Ahn opened the recital with Maurice Ravel’s Miroirs, long a milestone of the 20th-century piano repertoire for its difficulty and expressive power. It takes a strong technician to play the five pieces of this suite, and Ahn is certainly that, rattling off the repeated notes in the Alborada del Gracioso with snap and enviable finger-switching accuracy, and demonstrating a formidable left hand in the pitch and roll of Une barque sur l’océan.
She also has a fine grasp of Ravel’s variety of mood as exhibited in this work. The moths of Noctuelles flittered attractively under Ahn’s light, precise approach, and she gave the landscape of Oiseaux tristes a tightly controlled sense of space and desolation by keeping the back-and-forth chord progressions down to a murmur and then marking the bird calls crisply. In the closing La vallée des cloches, too, Ahn worked hard, and successfully, to give the music its sound of distant blurring.
What was missing here, though, was a sense of suavity and a fuller palette of color. Ahn’s ability to play all those notes and rhythms brilliantly was apparent and very impressive, but a piece like the Alborada also needs a sharper feeling of wit and style; that main theme is almost smirky, and it needs to come across that way, not just with clarity. And much of this music can sound quite similar from piece to piece if the all the shades of which the piano is capable are not brought into play, and here the two slower pieces (Oiseaux tristes and La vallée des cloches) could have used more distinction from one another.

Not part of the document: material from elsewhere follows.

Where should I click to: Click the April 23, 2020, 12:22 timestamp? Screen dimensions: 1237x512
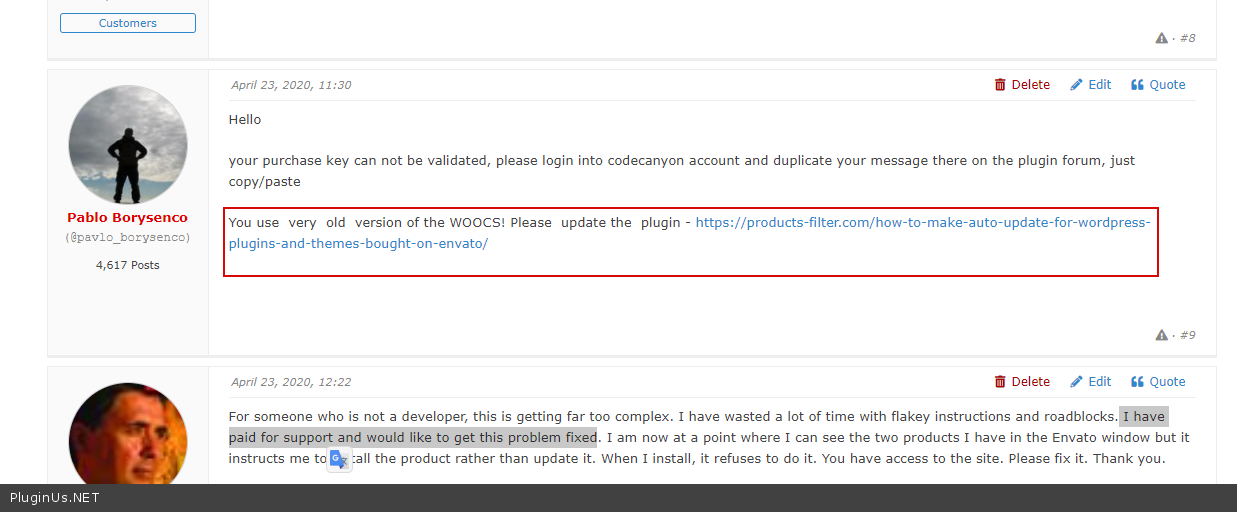(291, 382)
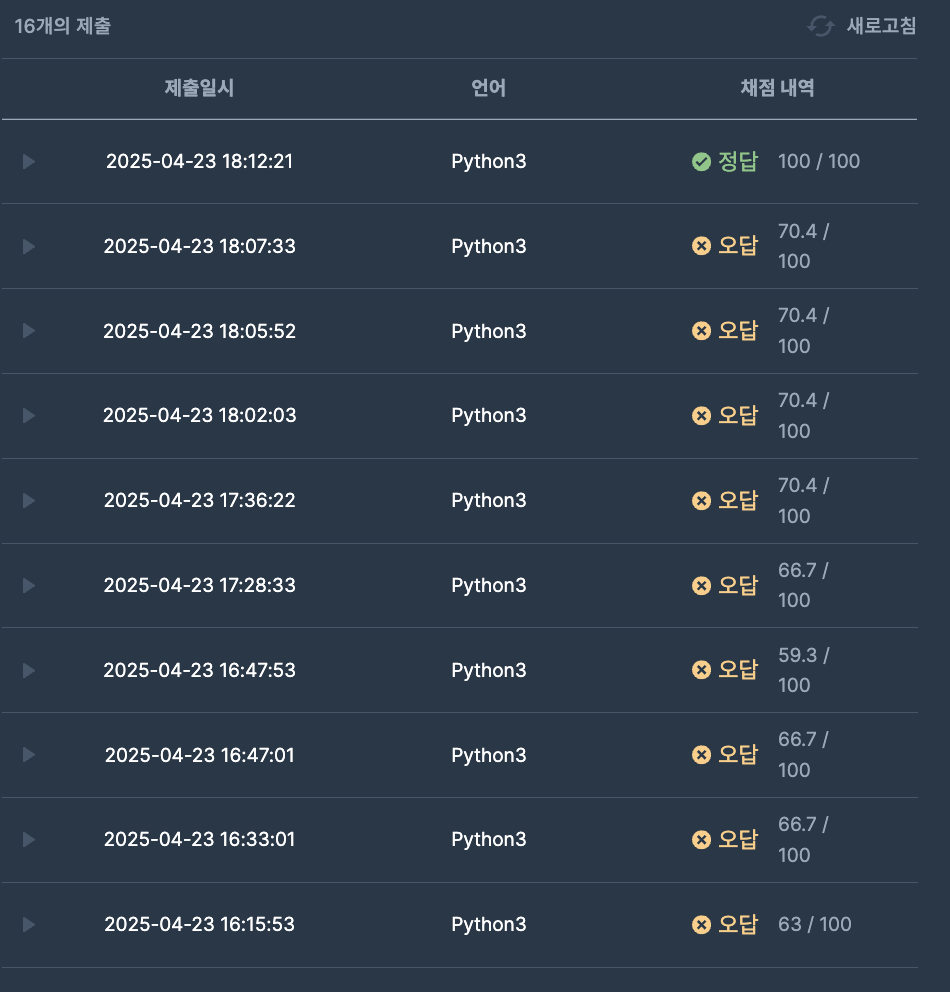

I would hazard a guess that Ahn has only recently added Miroirs to her recital programming, and that now that she has mastered the notes, some more interpretive depth will follow as she continues to play it.
The second half of the program opened with the Moritz Moszkowski arrangement of the Liebestod scene from Wagner’s Tristan und Isolde. This differs from the more frequently encountered Liszt version in that Moszkowski begins 20 bars or so of music from the opera’s prelude, which Ahn said in remarks to the audience that she thought made a good transition to the Liebestod, and indeed it does.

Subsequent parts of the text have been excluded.